Now that’s just not right. Bad hackers! No treats.
Others have confirmed; I’m not going to try, as I’m at my place of business now, and well, there’s just no reason to tempt fate, now is there?
Immigration and the Minimum Wage
KCRW radio’s The Point focused on illegal immigration along the U.S.-Mexican border yesterday; RealAudio is here.
At the center of the show was the statistic that since 1994, nearly 2000 immigrants have died attempting to cross the desert, despite the U.S. border patrols’ efforts to a) stop them from trying at all and b) capture/rescue them if they do try.
So the question is, what to do? One fellow on the show wanted 20,000 U.S. troops (real military, not border patrol) to take up station down south and truly seal the border. Another took the opposite view, pointing out that many U.S. businesses actually depend on the illegal workers coming into the country; that the U.S. economy is inextricably linked with Mexico’s; and that the rational thing to do is to legalize much of the immigration occuring now.
For me, either of these solutions seem better than the current reality. The 20,000 troop option, obviously, is the simplest conceptually, which always has appeal to some. Build a wall, and all that. And in the days of wholesale terrorism, having truly controlled borders doesn’t sound like such a bad idea.
But I keep thinking about the second fellow, and the points he made about the American economy depending on immigrant labor — legal and illegal. And that made even more sense to me.
It seems to me that illegal immigrants serve — and have served for a long time — to fill a gap in the U.S. economy. They take the lowest-rung jobs; that’s obvious. But those jobs also have one other very significant characteristic — they’re being paid under the legal minimum wage.
And so it seems to me that to face the question of illegal immigration in a truly open and rational way, you have to also look at the minimum wage. On the one hand, if you put those 20,000 troops down there, who’s going to do the jobs currently being done by illegal immigrants? Can the employers afford to just start hiring legal workers at full legal wages? Or do they just go bust?

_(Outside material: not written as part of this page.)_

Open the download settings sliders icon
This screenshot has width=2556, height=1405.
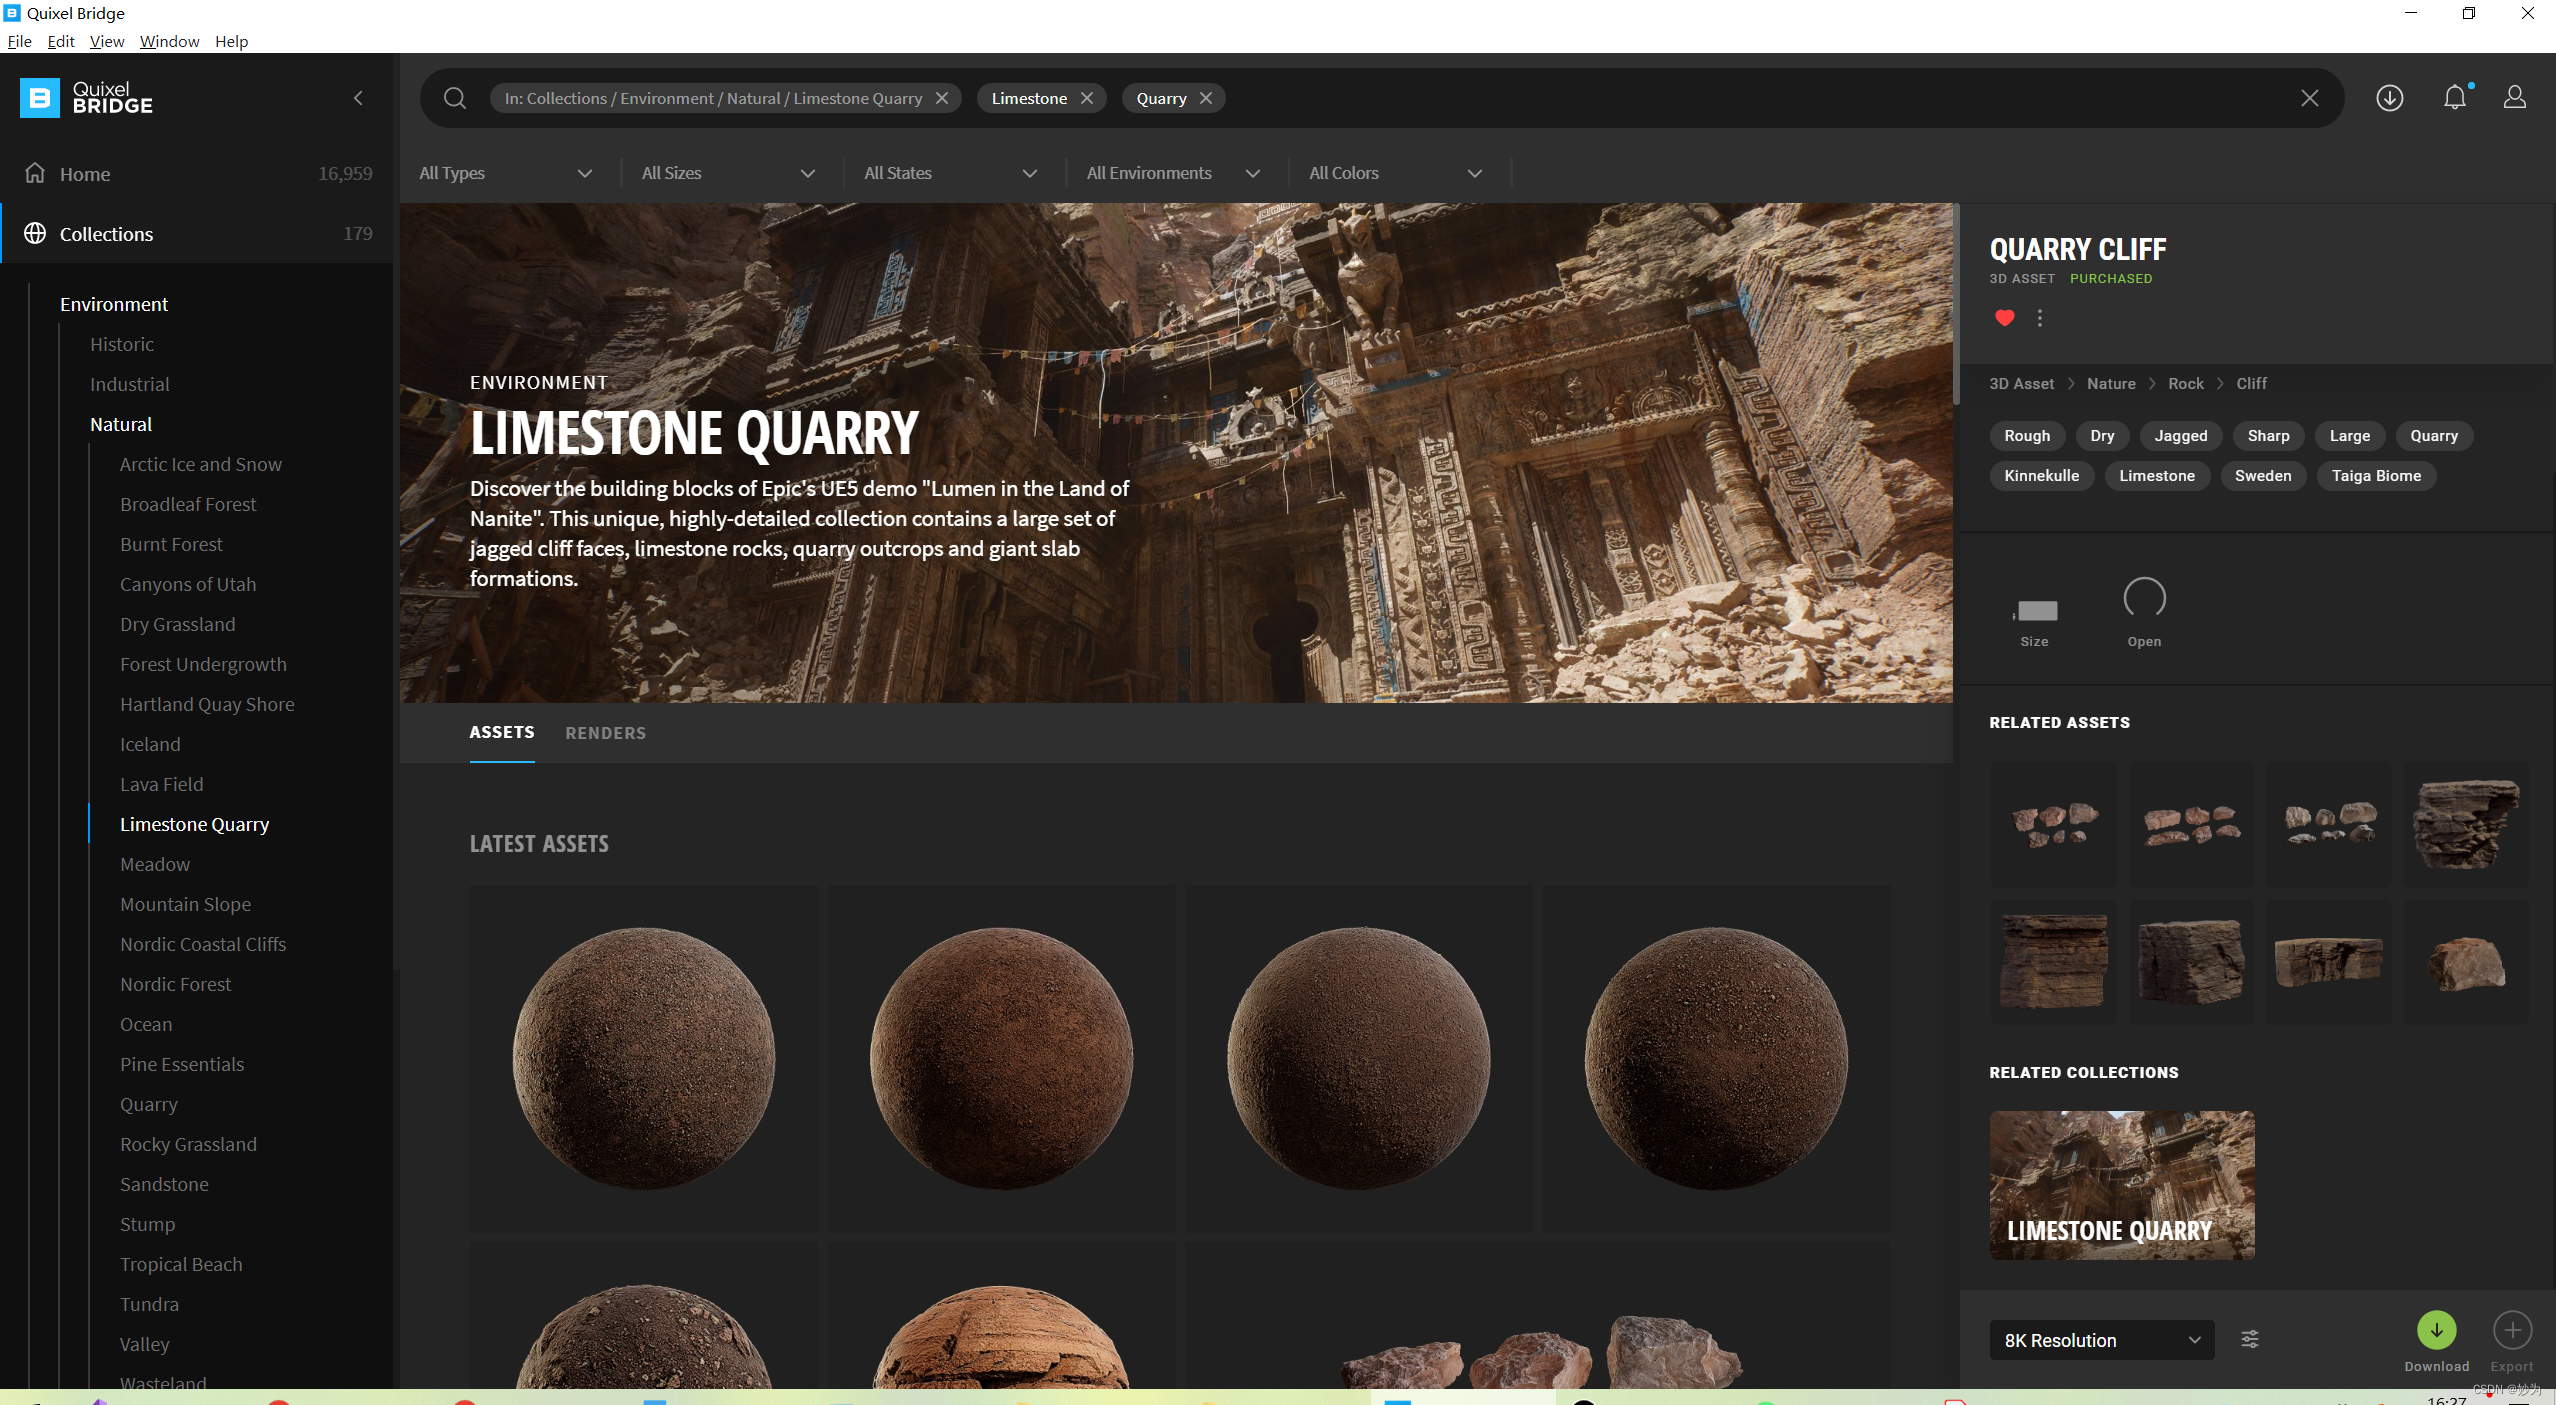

And on the other hand, what if you do legalize immigration? Doesn’t the same thing happen? If you let all the immigrants coming in illegally enter legally; well then, they’ll have the full protection of the law which they lack today. And presumably, the employers who are hiring them today will be under much more scrutiny and pressure to pay them the legal minimum. So again: can they afford it or do they go bust?

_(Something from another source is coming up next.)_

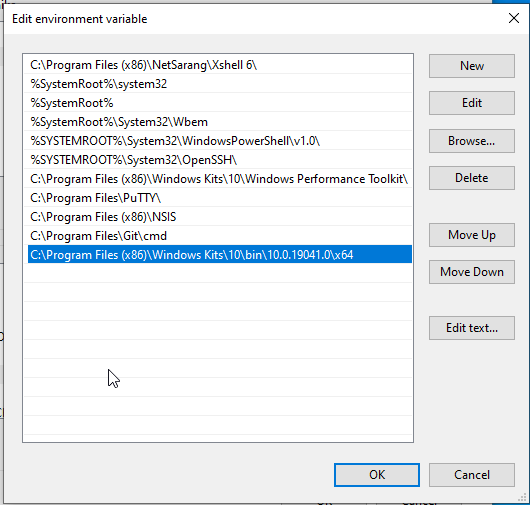Select the WindowsPowerShell\v1.0 path entry

[x=220, y=141]
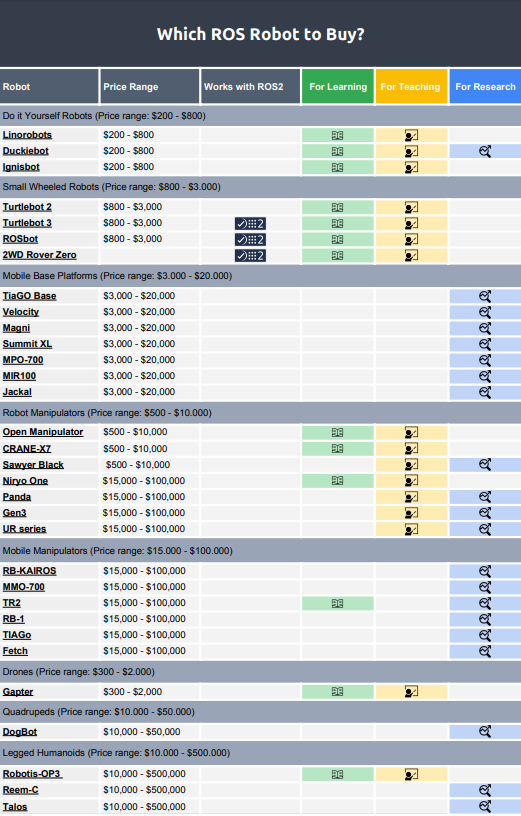Click the Robotis-OP3 learning book icon

[x=337, y=774]
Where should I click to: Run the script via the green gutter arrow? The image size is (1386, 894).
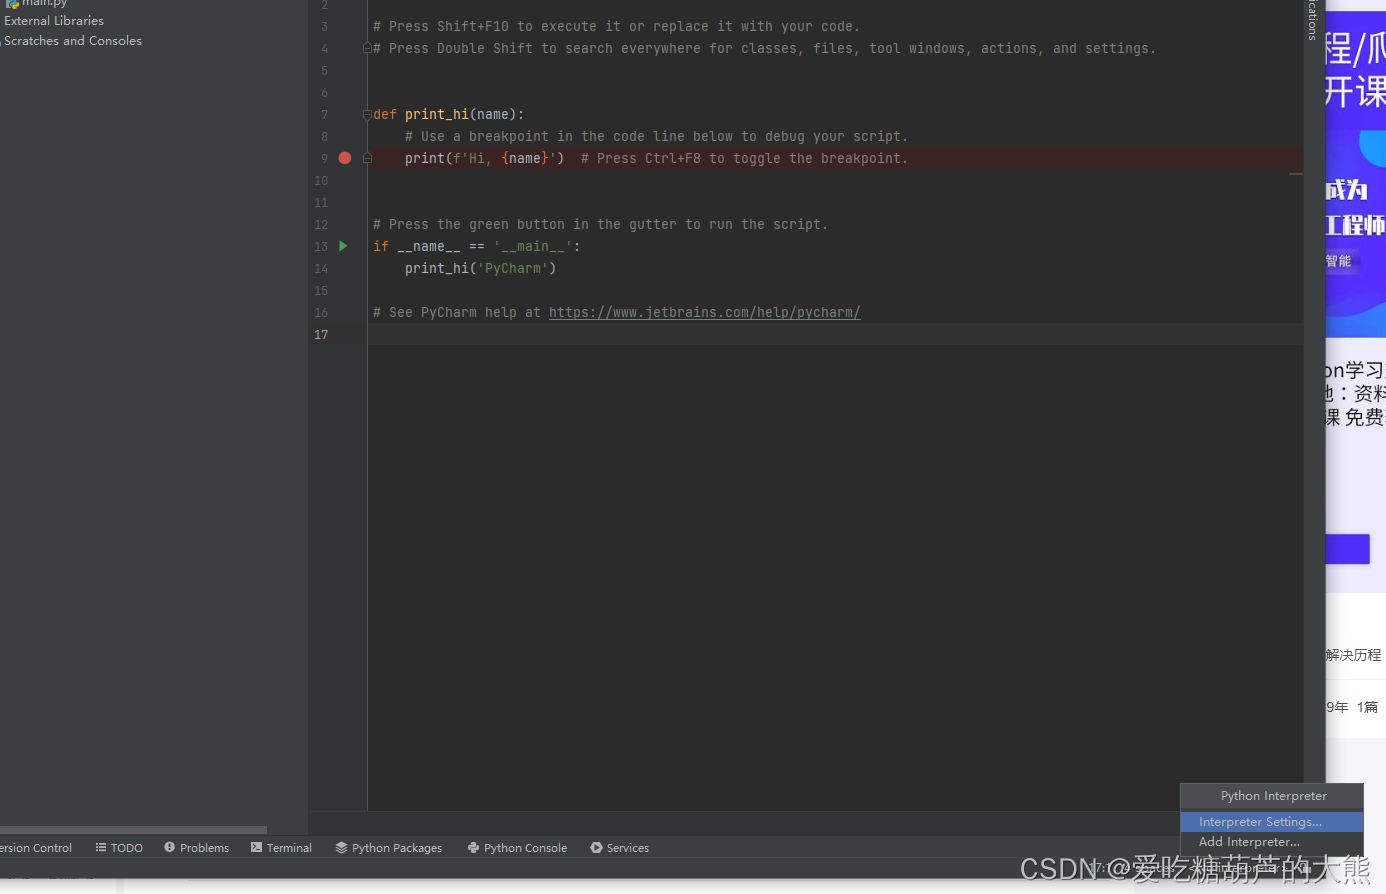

I don’t know the answers here, and so at this point, I’ll give a big shoutout to Jane Galt and Prof. DeLong — either of you two care to pick up the ball from here and help me out with the hardcore economics side of this equation? What’s the economic impact, in theory, to the U.S. economy of suddenly turning all the undocmented immigrant jobs currently being paid under minimum wage into fully legal minimum-wage jobs?
Supplemental Linkage:
Federation for American Immigration Reform (FAIR) – One group supporting broader legal immigration.
National Border Patrol Council – Labor union for Border Patrol officers. Hear from the people on the front line.
Operation Gatekeeper – Department of Justice doc on one of the recent attempts to crackdown on immigration.